• PROBLEM DESCRIPTION:
Send back all of the data, word for word.

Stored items

______

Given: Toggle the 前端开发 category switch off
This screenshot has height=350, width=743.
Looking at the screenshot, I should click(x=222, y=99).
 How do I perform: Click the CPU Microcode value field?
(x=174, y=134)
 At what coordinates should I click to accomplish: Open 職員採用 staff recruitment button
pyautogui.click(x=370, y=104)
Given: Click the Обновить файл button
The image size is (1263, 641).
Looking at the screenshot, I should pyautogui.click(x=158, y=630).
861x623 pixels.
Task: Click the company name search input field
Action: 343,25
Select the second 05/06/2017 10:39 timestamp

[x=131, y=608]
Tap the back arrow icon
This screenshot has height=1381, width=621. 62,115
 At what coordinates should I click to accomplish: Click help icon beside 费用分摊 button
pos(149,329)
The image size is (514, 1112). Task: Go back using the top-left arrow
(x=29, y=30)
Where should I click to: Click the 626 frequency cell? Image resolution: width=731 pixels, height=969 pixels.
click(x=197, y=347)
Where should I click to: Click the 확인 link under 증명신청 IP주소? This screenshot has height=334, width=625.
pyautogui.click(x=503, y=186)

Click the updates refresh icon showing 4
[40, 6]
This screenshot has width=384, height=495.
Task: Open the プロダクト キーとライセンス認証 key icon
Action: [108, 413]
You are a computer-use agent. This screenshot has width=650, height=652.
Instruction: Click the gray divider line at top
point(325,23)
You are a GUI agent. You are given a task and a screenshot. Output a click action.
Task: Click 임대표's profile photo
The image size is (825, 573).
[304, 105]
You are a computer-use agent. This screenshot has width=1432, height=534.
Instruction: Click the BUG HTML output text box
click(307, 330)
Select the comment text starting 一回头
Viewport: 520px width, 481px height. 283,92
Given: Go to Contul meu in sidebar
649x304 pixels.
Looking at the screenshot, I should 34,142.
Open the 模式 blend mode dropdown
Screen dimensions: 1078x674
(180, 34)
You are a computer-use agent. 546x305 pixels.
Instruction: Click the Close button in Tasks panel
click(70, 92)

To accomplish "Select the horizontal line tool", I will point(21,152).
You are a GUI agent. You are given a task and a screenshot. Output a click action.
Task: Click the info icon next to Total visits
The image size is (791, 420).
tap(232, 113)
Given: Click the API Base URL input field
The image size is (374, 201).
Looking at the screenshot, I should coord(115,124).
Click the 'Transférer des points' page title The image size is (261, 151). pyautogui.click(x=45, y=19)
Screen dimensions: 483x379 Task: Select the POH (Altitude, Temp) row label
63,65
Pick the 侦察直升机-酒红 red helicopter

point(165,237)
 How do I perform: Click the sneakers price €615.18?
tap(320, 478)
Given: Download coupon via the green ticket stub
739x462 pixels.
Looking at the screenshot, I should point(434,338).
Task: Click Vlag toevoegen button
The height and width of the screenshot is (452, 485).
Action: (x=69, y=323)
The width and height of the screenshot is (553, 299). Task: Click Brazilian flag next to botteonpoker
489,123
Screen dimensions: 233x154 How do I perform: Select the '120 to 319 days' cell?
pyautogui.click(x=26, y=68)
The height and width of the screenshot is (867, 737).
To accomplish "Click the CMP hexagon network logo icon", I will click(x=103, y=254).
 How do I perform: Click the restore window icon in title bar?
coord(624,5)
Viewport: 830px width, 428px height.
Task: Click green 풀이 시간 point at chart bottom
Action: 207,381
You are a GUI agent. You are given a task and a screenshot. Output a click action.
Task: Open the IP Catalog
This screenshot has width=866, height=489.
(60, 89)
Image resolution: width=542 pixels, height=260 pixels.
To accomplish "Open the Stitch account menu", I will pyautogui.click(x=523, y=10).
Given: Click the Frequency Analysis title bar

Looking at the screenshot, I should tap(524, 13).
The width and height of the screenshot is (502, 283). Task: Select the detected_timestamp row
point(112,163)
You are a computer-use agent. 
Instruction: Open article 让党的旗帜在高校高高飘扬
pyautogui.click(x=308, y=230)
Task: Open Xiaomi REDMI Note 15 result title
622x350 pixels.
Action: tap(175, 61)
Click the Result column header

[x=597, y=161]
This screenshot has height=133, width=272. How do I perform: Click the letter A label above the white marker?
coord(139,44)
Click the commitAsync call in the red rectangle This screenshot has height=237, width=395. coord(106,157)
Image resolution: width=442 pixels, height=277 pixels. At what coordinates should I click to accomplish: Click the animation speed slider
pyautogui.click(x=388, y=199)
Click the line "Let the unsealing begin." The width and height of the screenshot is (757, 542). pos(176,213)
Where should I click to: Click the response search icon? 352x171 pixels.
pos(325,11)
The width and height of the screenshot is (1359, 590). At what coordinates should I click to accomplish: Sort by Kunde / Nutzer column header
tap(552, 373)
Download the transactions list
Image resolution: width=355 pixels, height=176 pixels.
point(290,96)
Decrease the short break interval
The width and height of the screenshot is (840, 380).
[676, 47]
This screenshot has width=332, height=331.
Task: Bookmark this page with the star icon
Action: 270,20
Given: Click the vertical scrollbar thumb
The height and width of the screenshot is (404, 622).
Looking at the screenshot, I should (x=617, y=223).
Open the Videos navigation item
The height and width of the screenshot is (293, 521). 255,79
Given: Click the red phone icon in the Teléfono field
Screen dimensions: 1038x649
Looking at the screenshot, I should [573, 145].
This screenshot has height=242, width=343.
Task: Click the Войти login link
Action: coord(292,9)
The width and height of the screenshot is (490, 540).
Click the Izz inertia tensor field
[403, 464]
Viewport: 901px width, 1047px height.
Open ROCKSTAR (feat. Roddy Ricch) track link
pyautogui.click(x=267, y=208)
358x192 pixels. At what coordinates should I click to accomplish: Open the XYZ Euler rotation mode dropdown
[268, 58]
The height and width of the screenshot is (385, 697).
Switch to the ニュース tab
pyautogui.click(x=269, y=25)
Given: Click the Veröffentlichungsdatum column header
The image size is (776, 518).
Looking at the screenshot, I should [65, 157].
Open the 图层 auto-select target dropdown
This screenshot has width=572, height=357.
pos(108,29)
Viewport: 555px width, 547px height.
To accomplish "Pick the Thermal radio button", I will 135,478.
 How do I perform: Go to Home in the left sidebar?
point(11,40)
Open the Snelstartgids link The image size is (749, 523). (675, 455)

______

• ANSWER:
Given: Toggle the 前端开发 category switch off
This screenshot has height=350, width=743.
Looking at the screenshot, I should click(x=222, y=99).
 How do I perform: Click the CPU Microcode value field?
(x=174, y=134)
 At what coordinates should I click to accomplish: Open 職員採用 staff recruitment button
pyautogui.click(x=370, y=104)
Given: Click the Обновить файл button
The image size is (1263, 641).
Looking at the screenshot, I should pyautogui.click(x=158, y=630).
861x623 pixels.
Task: Click the company name search input field
Action: 343,25
Select the second 05/06/2017 10:39 timestamp

[x=131, y=608]
Tap the back arrow icon
This screenshot has height=1381, width=621. 62,115
 At what coordinates should I click to accomplish: Click help icon beside 费用分摊 button
pos(149,329)
The image size is (514, 1112). Task: Go back using the top-left arrow
(x=29, y=30)
Where should I click to: Click the 626 frequency cell? Image resolution: width=731 pixels, height=969 pixels.
click(x=197, y=347)
Where should I click to: Click the 확인 link under 증명신청 IP주소? This screenshot has height=334, width=625.
pyautogui.click(x=503, y=186)

Click the updates refresh icon showing 4
[40, 6]
This screenshot has width=384, height=495.
Task: Open the プロダクト キーとライセンス認証 key icon
Action: [108, 413]
You are a computer-use agent. This screenshot has width=650, height=652.
Instruction: Click the gray divider line at top
point(325,23)
You are a GUI agent. You are given a task and a screenshot. Output a click action.
Task: Click 임대표's profile photo
The image size is (825, 573).
[304, 105]
You are a computer-use agent. This screenshot has width=1432, height=534.
Instruction: Click the BUG HTML output text box
click(307, 330)
Select the comment text starting 一回头
Viewport: 520px width, 481px height. 283,92
Given: Go to Contul meu in sidebar
649x304 pixels.
Looking at the screenshot, I should 34,142.
Open the 模式 blend mode dropdown
Screen dimensions: 1078x674
(180, 34)
You are a computer-use agent. 546x305 pixels.
Instruction: Click the Close button in Tasks panel
click(70, 92)

To accomplish "Select the horizontal line tool", I will point(21,152).
You are a GUI agent. You are given a task and a screenshot. Output a click action.
Task: Click the info icon next to Total visits
The image size is (791, 420).
tap(232, 113)
Given: Click the API Base URL input field
The image size is (374, 201).
Looking at the screenshot, I should coord(115,124).
Click the 'Transférer des points' page title The image size is (261, 151). pyautogui.click(x=45, y=19)
Screen dimensions: 483x379 Task: Select the POH (Altitude, Temp) row label
63,65
Pick the 侦察直升机-酒红 red helicopter

point(165,237)
 How do I perform: Click the sneakers price €615.18?
tap(320, 478)
Given: Download coupon via the green ticket stub
739x462 pixels.
Looking at the screenshot, I should point(434,338).
Task: Click Vlag toevoegen button
The height and width of the screenshot is (452, 485).
Action: (x=69, y=323)
The width and height of the screenshot is (553, 299). Task: Click Brazilian flag next to botteonpoker
489,123
Screen dimensions: 233x154 How do I perform: Select the '120 to 319 days' cell?
pyautogui.click(x=26, y=68)
The height and width of the screenshot is (867, 737).
To accomplish "Click the CMP hexagon network logo icon", I will click(x=103, y=254).
 How do I perform: Click the restore window icon in title bar?
coord(624,5)
Viewport: 830px width, 428px height.
Task: Click green 풀이 시간 point at chart bottom
Action: 207,381
You are a GUI agent. You are given a task and a screenshot. Output a click action.
Task: Open the IP Catalog
This screenshot has width=866, height=489.
(60, 89)
Image resolution: width=542 pixels, height=260 pixels.
To accomplish "Open the Stitch account menu", I will pyautogui.click(x=523, y=10).
Given: Click the Frequency Analysis title bar

Looking at the screenshot, I should tap(524, 13).
The width and height of the screenshot is (502, 283). Task: Select the detected_timestamp row
point(112,163)
You are a computer-use agent. 
Instruction: Open article 让党的旗帜在高校高高飘扬
pyautogui.click(x=308, y=230)
Task: Open Xiaomi REDMI Note 15 result title
622x350 pixels.
Action: tap(175, 61)
Click the Result column header

[x=597, y=161]
This screenshot has height=133, width=272. How do I perform: Click the letter A label above the white marker?
coord(139,44)
Click the commitAsync call in the red rectangle This screenshot has height=237, width=395. coord(106,157)
Image resolution: width=442 pixels, height=277 pixels. At what coordinates should I click to accomplish: Click the animation speed slider
pyautogui.click(x=388, y=199)
Click the line "Let the unsealing begin." The width and height of the screenshot is (757, 542). pos(176,213)
Where should I click to: Click the response search icon? 352x171 pixels.
pos(325,11)
The width and height of the screenshot is (1359, 590). At what coordinates should I click to accomplish: Sort by Kunde / Nutzer column header
tap(552, 373)
Download the transactions list
Image resolution: width=355 pixels, height=176 pixels.
point(290,96)
Decrease the short break interval
The width and height of the screenshot is (840, 380).
[676, 47]
This screenshot has width=332, height=331.
Task: Bookmark this page with the star icon
Action: 270,20
Given: Click the vertical scrollbar thumb
The height and width of the screenshot is (404, 622).
Looking at the screenshot, I should (x=617, y=223).
Open the Videos navigation item
The height and width of the screenshot is (293, 521). 255,79
Given: Click the red phone icon in the Teléfono field
Screen dimensions: 1038x649
Looking at the screenshot, I should [573, 145].
This screenshot has height=242, width=343.
Task: Click the Войти login link
Action: coord(292,9)
The width and height of the screenshot is (490, 540).
Click the Izz inertia tensor field
[403, 464]
Viewport: 901px width, 1047px height.
Open ROCKSTAR (feat. Roddy Ricch) track link
pyautogui.click(x=267, y=208)
358x192 pixels. At what coordinates should I click to accomplish: Open the XYZ Euler rotation mode dropdown
[268, 58]
The height and width of the screenshot is (385, 697).
Switch to the ニュース tab
pyautogui.click(x=269, y=25)
Given: Click the Veröffentlichungsdatum column header
The image size is (776, 518).
Looking at the screenshot, I should [65, 157].
Open the 图层 auto-select target dropdown
This screenshot has width=572, height=357.
pos(108,29)
Viewport: 555px width, 547px height.
To accomplish "Pick the Thermal radio button", I will 135,478.
 How do I perform: Go to Home in the left sidebar?
point(11,40)
Open the Snelstartgids link The image size is (749, 523). (675, 455)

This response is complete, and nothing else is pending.